Together, Litvinenko and Zakaev pored over documents and video footage of the theater siege and made a startling discovery: one of the terrorists had not been killed; in fact, he seemed to have left the building shortly before Russian troops stormed it. They identified the man as Khanpash Terkibaev, a former journalist who, they believed, had long been working for Russian secret police. On March 31, 2003, Zakaev saw Terkibaev in Strasbourg, where both had traveled for a meeting of the European Parliamentary Assembly as representatives of the Chechen people, Terkibaev sanctioned by Moscow and Zakaev not. In early April, Litvinenko sought out Sergei Yushenkov, the liberal colonel with whom Marina Salye had been co-organizing before she fled Moscow, who was now engaged in a parliamentary investigation of the theater siege, and gave him all the information he had collected on Terkibaev. It was two weeks later that Yushenkov was shot dead in Moscow in broad daylight. Litvinenko was certain this was a direct result of his theater siege investigation.

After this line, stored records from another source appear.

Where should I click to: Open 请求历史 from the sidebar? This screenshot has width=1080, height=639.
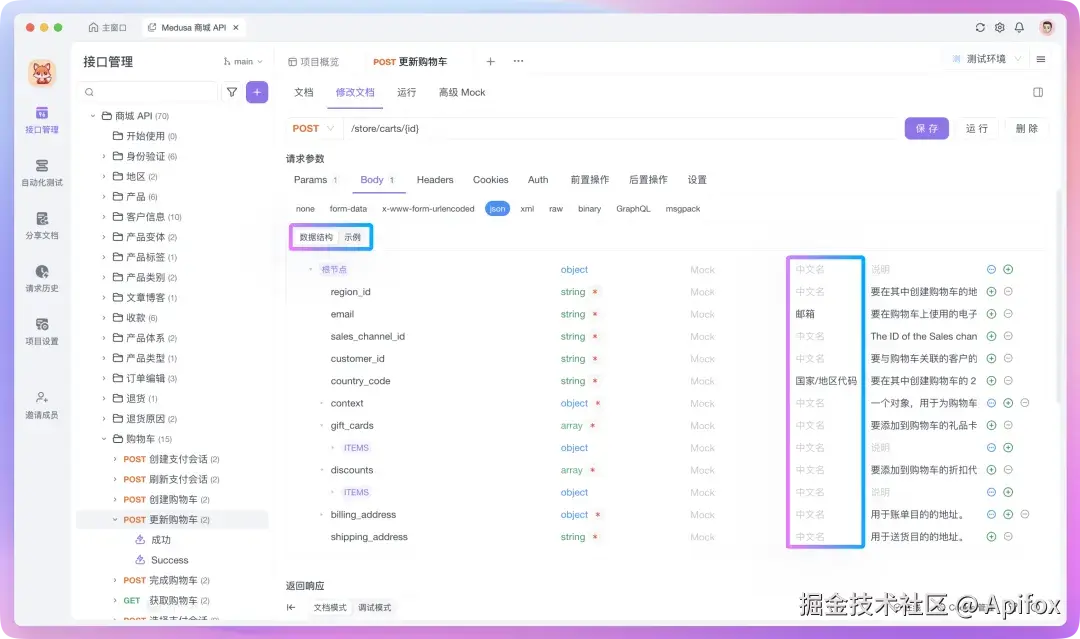(x=41, y=278)
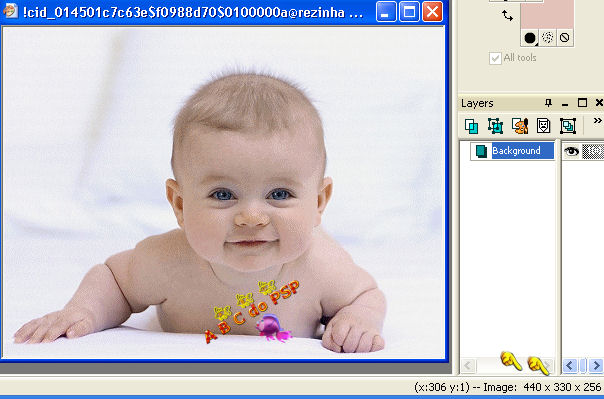Viewport: 604px width, 399px height.
Task: Click the New Art Media Layer icon
Action: 520,126
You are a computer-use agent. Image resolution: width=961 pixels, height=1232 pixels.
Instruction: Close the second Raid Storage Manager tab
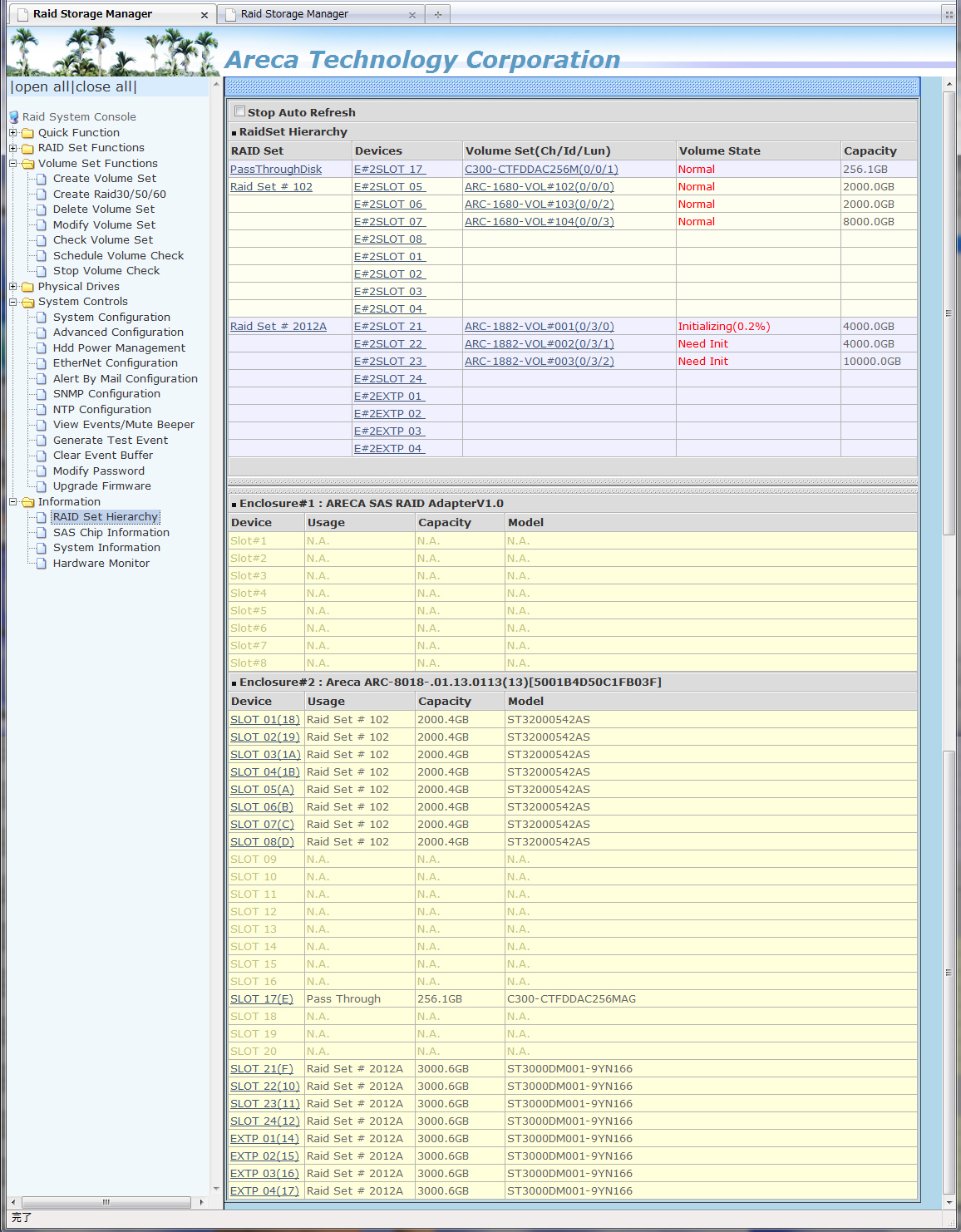click(412, 15)
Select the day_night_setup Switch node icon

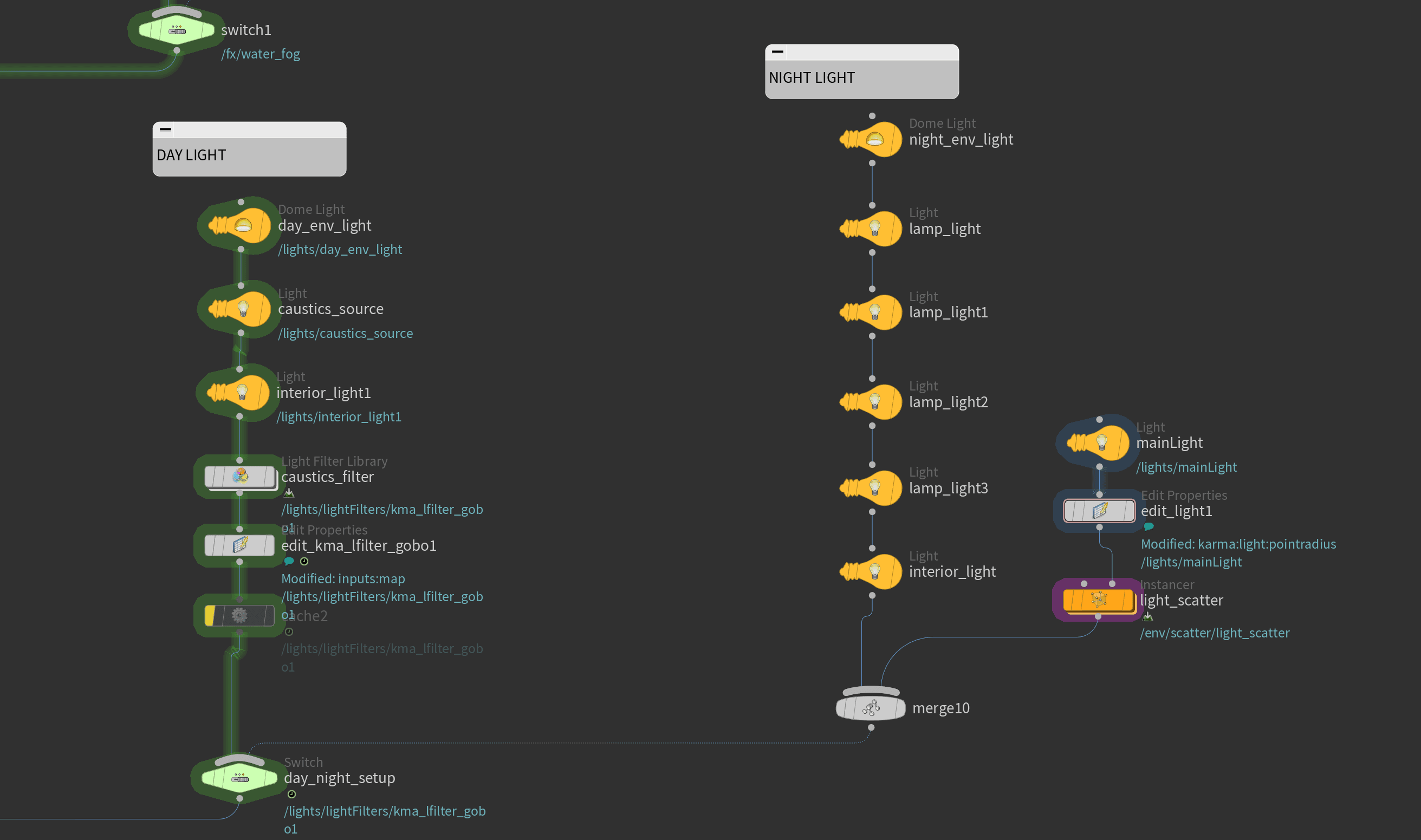click(240, 778)
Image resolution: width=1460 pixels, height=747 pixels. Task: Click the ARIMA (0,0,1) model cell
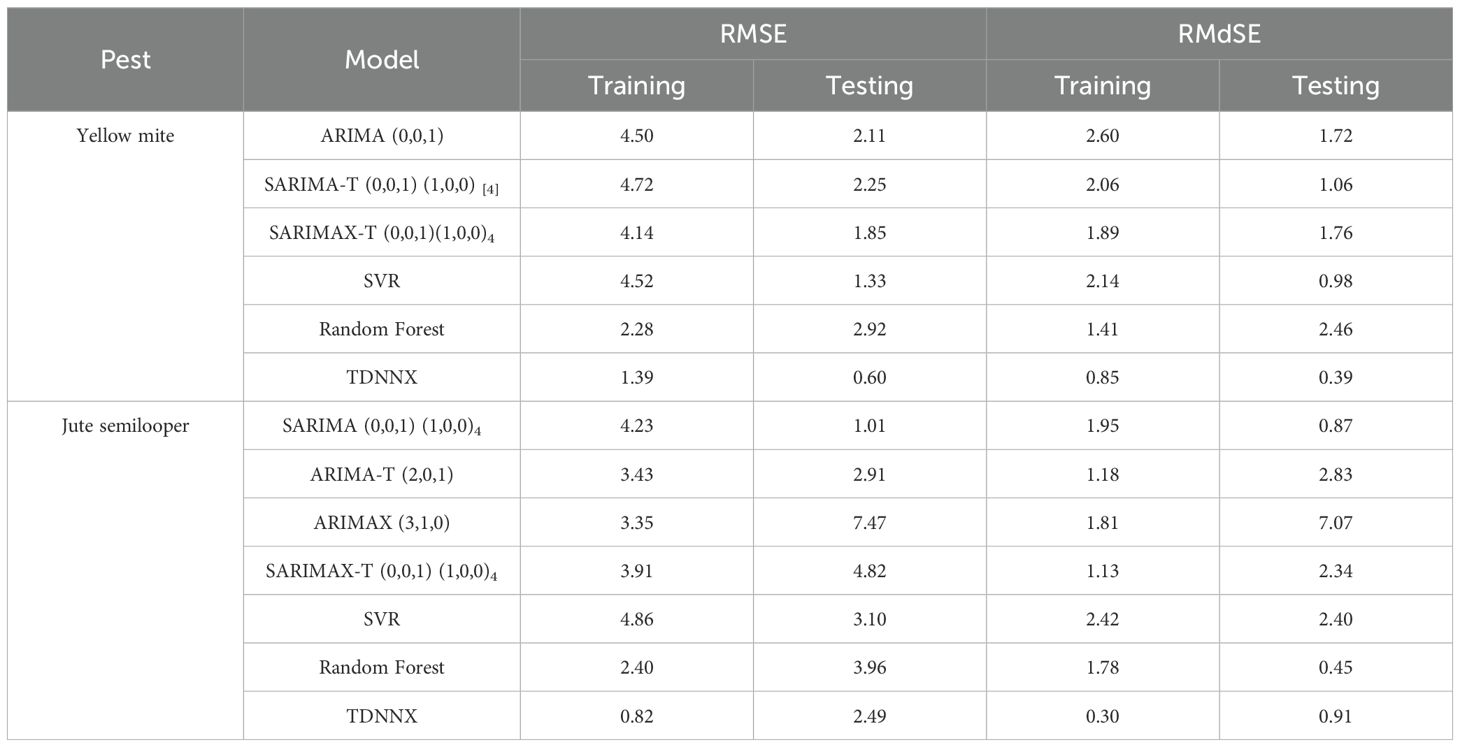pos(381,136)
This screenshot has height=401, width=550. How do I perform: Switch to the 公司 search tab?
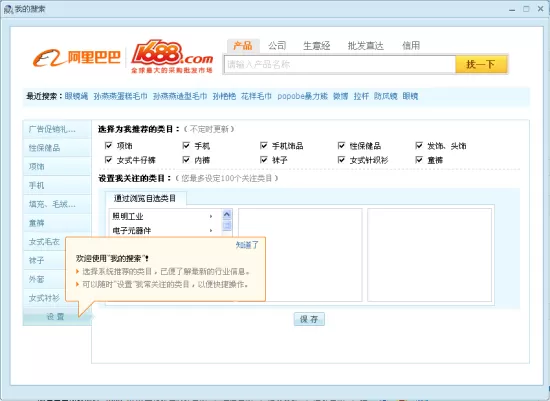pyautogui.click(x=277, y=45)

But Yushenkov had already given the documents he received from Litvinenko to someone else. Anna Politkovskaya was a journalist in her mid-forties who had spent most of her professional life in relative obscurity, writing excessively researched and confusing pieces on all manner of social ills. During the second war in Chechnya she emerged as a recklessly brave reporter who would spend weeks on end in Chechnya, apparently oblivious of the Russian military’s restrictions, documenting allegations of abuse and war crimes. In a couple of years she had become easily the most trusted Russian among Chechens. Gray-haired, bespectacled, the mother of two grown children, she seemed a most unlikely muckraker or war reporter, which probably kept her safe on a number of occasions. During the theater siege, she was allowed to enter the building to attempt to negotiate with the terrorists, and she appears to have been instrumental in getting them to agree to allow water and juice to be delivered.